Omar, by speaking against the hands that protect him and the Indian Kashmiri, has violated the oath for protecting the sovereignty of the nation and to safeguard the honour of the men in uniform.
I have never, and I may repeat, never heard a Kashmiri politician or the faithful secular elite in Delhi uttering a word against the tricolour burners in Srinagar, Kupwara or Baramulla. October 26 was the day often observed by Indian patriotic groups as Accession Day, when the Maharaja Hari Singh had signed a document finally merging Jammu and Kashmir with the rest of India. The instrument of accession must be read again and again and the day observed in a sacrosanct way by every Indian who still feels the pain of having a separate law and a separate flag for Jammu and Kashmir.
But neither in Srinagar nor in Delhi does the vote-blind politician have time to hold a demonstration, meeting or simple small discussion on the future of a real Indian Kashmir in the light of the accession that was effected 64 years ago.
Sometimes it seems India is not so much bruised and ditched by foreigners and unfaithful marauders as by those who form the very core of the so called, patriotic and tricolour-holding stream. They rule. They resolve to take back parts of Kashmir snatched from us by Pakistan. And then they decide all that has to be forgotten and buried in the backyard of the vote bank politics.
They are the faces of a corrupt Delhi sultanate that have backstabbed the cause of Mother India. They are more interested in fighting their own kith and kin than forging a united front against the common foe. For them the first target to be downed is the next-door blood brother and not the tricolour burner in the valley.
They survive on durbar machinations and manipulations, a precipitated hate for the political rival, exhibit the revenge instinct of insects and then just for the sake of a registered obligation, speak of the Indian cause in Kashmir happily making news for the Delhi media.

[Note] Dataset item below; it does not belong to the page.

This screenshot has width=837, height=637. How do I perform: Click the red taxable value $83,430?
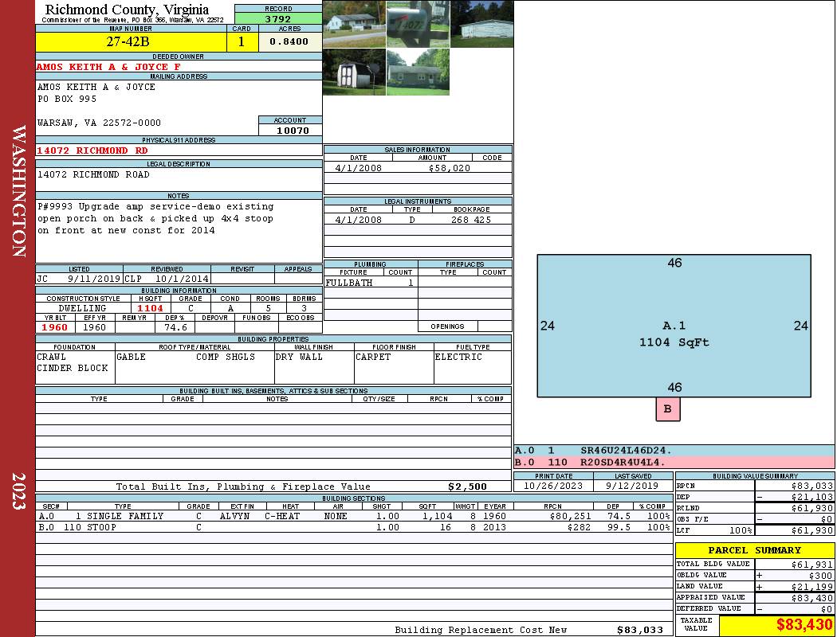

We tend to forget that Kashmir is not just the land comprising of lakes, rivers and mountains. Kashmir is people also. Those who inhabit it, those who gave the valley a very distinguished and special identity and form an inseparable part of the wholesome idea of India. They are Muslims and Hindus both. Muslims too paid a price for being patriotic Indians as did those proud Kashmiri Hindus who were killed and maimed and raped and forced to flee from Kashmir for the 'crime' of adhering their loyalties to India and her Constitution.

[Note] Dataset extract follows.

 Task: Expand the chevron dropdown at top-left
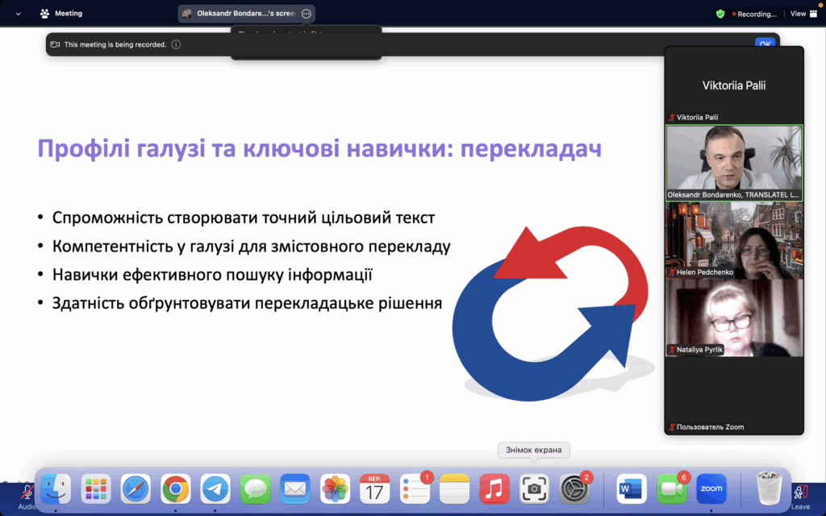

Delhi's patriots and tricolour holders gave a free reign to anti-India propagandists, made special provision to give Kashmir a separate flag and a separate constitutional provision, separate laws and then wished separatism would end there.
Those who died for the complete unity of J&K with the rest of India, like Syama Prasad Mookerjee and the soldiers, were put in a category of xenophobic war mongers, anti-peace, anti-people, hence no one can even dare to put up a proposal to get a grand memorial at Lal Chowk for Indian soldiers who served and laid their lives there.
Try to say this in Srinagar or in New Delhi, and be ready to 'enjoy' the reaction from 'well meaning, reasonable, peace-loving intellectuals, having the full support from the ruling elite'.
When State power adds a glamour and respectability to those who are soft on the separatists demanding either full independence from India or supporting fissiparous tendencies, can we expect the young generation in the valley fed on such anti-India poison to live for the Indian ideal?
Tarun Vijay is a Rajya Sabha MP and national spokesperson of the Bharatiya Janata Party.